**Assignment**
According to the commit message below, what is the most that the expected number of iterations can be with the new countermeasure against Bleichenbacher's DSA attack?

Integrate my implementation of a countermeasure against

Bleichenbacher's DSA attack.  With this implementation, the expected
number of iterations never exceeds 2.

New semantics for BN_rand_range():
BN_rand_range(r, min, range) now generates r such that
     min <= r < min+range.
(Previously, BN_rand_range(r, min, max) generated r such that
     min <= r < max.
It is more convenient to have the range; also the previous
prototype was misleading because max was larger than
the actual maximum.)

1 files changed, 3 insertions, 3 deletions

diff --git a/doc/crypto/BN_rand.pod b/doc/crypto/BN_rand.pod
index dc93949246..e4c94e3d12 100644
--- a/doc/crypto/BN_rand.pod
+++ b/doc/crypto/BN_rand.pod
@@ -12,7 +12,7 @@ BN_rand, BN_pseudo_rand - generate pseudo-random number
 
  int BN_pseudo_rand(BIGNUM *rnd, int bits, int top, int bottom);
 
- int BN_rand_range(BIGNUM *rnd, BIGNUM *min, BIGNUM *max);
+ int BN_rand_range(BIGNUM *rnd, BIGNUM *min, BIGNUM *range);
 
 =head1 DESCRIPTION
 
@@ -28,8 +28,8 @@ non-cryptographic purposes and for certain purposes in cryptographic
 protocols, but usually not for key generation etc.

**Source material**
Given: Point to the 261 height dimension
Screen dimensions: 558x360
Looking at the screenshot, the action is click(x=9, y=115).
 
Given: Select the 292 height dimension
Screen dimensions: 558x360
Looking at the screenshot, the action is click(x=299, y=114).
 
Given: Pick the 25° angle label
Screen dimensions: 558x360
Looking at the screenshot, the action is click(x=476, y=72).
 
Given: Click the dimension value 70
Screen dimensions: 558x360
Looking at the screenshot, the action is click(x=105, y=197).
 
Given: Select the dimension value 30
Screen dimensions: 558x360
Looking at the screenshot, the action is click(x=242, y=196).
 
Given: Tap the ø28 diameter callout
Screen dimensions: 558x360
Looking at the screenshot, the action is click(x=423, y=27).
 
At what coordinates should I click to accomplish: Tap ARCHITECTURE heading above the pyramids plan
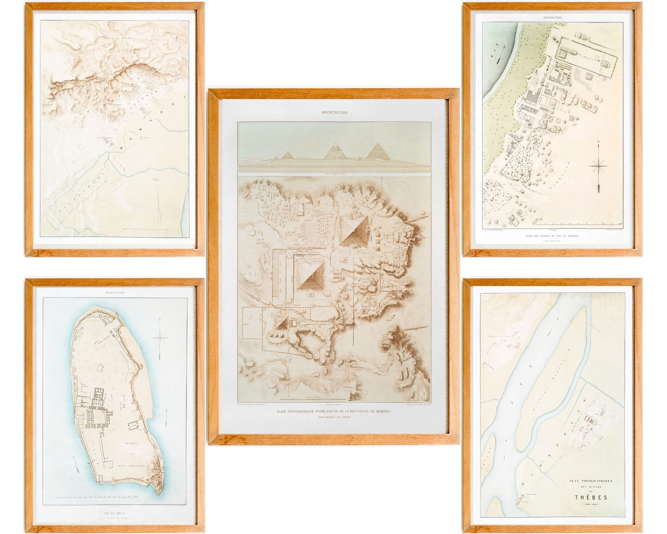[x=335, y=112]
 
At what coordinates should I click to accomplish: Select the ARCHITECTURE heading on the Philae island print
[x=115, y=293]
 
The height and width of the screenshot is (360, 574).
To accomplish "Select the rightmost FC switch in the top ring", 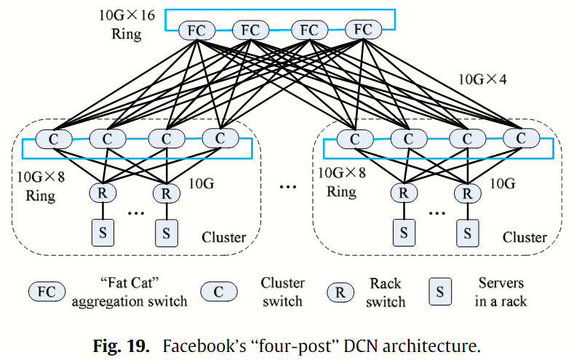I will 363,31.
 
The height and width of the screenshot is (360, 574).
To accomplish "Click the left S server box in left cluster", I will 103,233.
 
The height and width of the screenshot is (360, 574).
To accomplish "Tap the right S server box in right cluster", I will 468,233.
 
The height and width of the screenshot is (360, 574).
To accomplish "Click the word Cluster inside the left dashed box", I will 224,237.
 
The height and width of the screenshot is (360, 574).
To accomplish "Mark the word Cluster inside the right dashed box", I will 525,237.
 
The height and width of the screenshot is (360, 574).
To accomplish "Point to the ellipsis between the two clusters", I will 288,187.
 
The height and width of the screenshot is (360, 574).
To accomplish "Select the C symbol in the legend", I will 218,292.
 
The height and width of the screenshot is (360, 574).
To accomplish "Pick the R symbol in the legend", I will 340,292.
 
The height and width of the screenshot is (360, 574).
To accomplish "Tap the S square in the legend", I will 439,292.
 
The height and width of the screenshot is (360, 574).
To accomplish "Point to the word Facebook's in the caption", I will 194,342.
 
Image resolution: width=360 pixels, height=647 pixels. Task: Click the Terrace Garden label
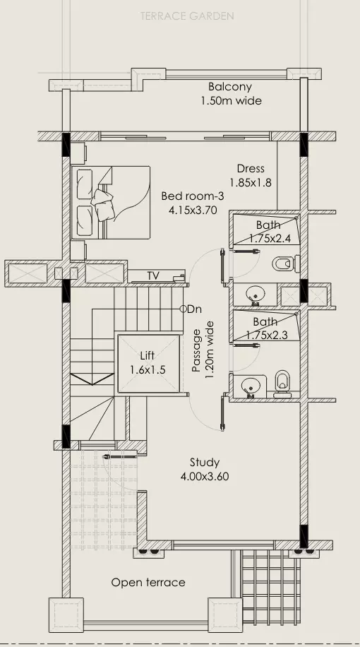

**Solution**
The expected number of iterations never exceeds 2.